What the task asks >> Give the extracted records below as a Markdown table with two columns, n for the row number and Line for the line itself, leaving out any blank lines and covering every record.

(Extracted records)

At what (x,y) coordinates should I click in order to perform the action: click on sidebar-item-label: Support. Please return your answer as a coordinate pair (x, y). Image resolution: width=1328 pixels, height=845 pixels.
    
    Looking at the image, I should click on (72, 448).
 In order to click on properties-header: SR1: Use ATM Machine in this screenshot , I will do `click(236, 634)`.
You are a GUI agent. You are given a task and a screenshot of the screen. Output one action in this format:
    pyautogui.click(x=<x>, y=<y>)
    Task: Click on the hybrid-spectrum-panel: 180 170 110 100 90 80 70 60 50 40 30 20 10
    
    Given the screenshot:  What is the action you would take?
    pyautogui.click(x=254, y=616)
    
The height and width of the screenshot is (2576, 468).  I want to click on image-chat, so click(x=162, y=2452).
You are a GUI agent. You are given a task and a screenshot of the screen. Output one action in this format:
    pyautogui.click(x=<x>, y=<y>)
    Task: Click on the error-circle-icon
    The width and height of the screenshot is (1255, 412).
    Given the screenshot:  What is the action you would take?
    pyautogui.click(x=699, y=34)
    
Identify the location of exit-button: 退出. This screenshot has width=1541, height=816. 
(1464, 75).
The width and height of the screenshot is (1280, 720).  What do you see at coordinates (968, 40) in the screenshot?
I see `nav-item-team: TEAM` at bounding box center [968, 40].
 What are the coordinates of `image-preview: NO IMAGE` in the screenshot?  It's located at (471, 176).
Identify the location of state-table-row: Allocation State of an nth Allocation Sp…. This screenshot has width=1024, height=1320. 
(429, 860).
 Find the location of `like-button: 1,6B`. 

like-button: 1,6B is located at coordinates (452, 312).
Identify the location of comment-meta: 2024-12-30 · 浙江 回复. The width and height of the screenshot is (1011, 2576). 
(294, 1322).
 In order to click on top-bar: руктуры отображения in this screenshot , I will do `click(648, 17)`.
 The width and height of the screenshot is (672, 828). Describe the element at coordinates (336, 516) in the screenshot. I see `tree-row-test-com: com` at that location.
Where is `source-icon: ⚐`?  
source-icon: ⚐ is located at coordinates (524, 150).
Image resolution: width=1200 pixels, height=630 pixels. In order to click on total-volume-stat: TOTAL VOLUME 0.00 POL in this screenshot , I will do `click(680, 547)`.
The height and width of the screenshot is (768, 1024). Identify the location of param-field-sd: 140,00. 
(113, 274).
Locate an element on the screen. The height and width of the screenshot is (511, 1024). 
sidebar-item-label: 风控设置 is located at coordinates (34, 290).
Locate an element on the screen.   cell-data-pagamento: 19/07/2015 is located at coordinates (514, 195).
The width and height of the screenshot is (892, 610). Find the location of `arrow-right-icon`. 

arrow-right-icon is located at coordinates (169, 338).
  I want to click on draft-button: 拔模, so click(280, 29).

Output of the task >>
| n | Line |
|---|---|
| 1 | At what (x,y) coordinates should I click in order to perform the action: click on sidebar-item-label: Support. Please return your answer as a coordinate pair (x, y). Image resolution: width=1328 pixels, height=845 pixels. |
| 2 |     Looking at the image, I should click on (72, 448). |
| 3 |  In order to click on properties-header: SR1: Use ATM Machine in this screenshot , I will do `click(236, 634)`. |
| 4 | You are a GUI agent. You are given a task and a screenshot of the screen. Output one action in this format: |
| 5 |     pyautogui.click(x=<x>, y=<y>) |
| 6 |     Task: Click on the hybrid-spectrum-panel: 180 170 110 100 90 80 70 60 50 40 30 20 10 |
| 7 |     Given the screenshot:  What is the action you would take? |
| 8 |     pyautogui.click(x=254, y=616) |
| 9 | The height and width of the screenshot is (2576, 468).  I want to click on image-chat, so click(x=162, y=2452). |
| 10 | You are a GUI agent. You are given a task and a screenshot of the screen. Output one action in this format: |
| 11 |     pyautogui.click(x=<x>, y=<y>) |
| 12 |     Task: Click on the error-circle-icon |
| 13 |     The width and height of the screenshot is (1255, 412). |
| 14 |     Given the screenshot:  What is the action you would take? |
| 15 |     pyautogui.click(x=699, y=34) |
| 16 | Identify the location of exit-button: 退出. This screenshot has width=1541, height=816.  |
| 17 | (1464, 75). |
| 18 | The width and height of the screenshot is (1280, 720).  What do you see at coordinates (968, 40) in the screenshot? |
| 19 | I see `nav-item-team: TEAM` at bounding box center [968, 40]. |
| 20 |  What are the coordinates of `image-preview: NO IMAGE` in the screenshot?  It's located at (471, 176). |
| 21 | Identify the location of state-table-row: Allocation State of an nth Allocation Sp…. This screenshot has width=1024, height=1320.  |
| 22 | (429, 860). |
| 23 |  Find the location of `like-button: 1,6B`.  |
| 24 | like-button: 1,6B is located at coordinates (452, 312). |
| 25 | Identify the location of comment-meta: 2024-12-30 · 浙江 回复. The width and height of the screenshot is (1011, 2576).  |
| 26 | (294, 1322). |
| 27 |  In order to click on top-bar: руктуры отображения in this screenshot , I will do `click(648, 17)`. |
| 28 |  The width and height of the screenshot is (672, 828). Describe the element at coordinates (336, 516) in the screenshot. I see `tree-row-test-com: com` at that location. |
| 29 | Where is `source-icon: ⚐`?   |
| 30 | source-icon: ⚐ is located at coordinates (524, 150). |
| 31 | Image resolution: width=1200 pixels, height=630 pixels. In order to click on total-volume-stat: TOTAL VOLUME 0.00 POL in this screenshot , I will do `click(680, 547)`. |
| 32 | The height and width of the screenshot is (768, 1024). Identify the location of param-field-sd: 140,00.  |
| 33 | (113, 274). |
| 34 | Locate an element on the screen. The height and width of the screenshot is (511, 1024).  |
| 35 | sidebar-item-label: 风控设置 is located at coordinates (34, 290). |
| 36 | Locate an element on the screen.   cell-data-pagamento: 19/07/2015 is located at coordinates (514, 195). |
| 37 | The width and height of the screenshot is (892, 610). Find the location of `arrow-right-icon`.  |
| 38 | arrow-right-icon is located at coordinates (169, 338). |
| 39 |   I want to click on draft-button: 拔模, so click(280, 29). |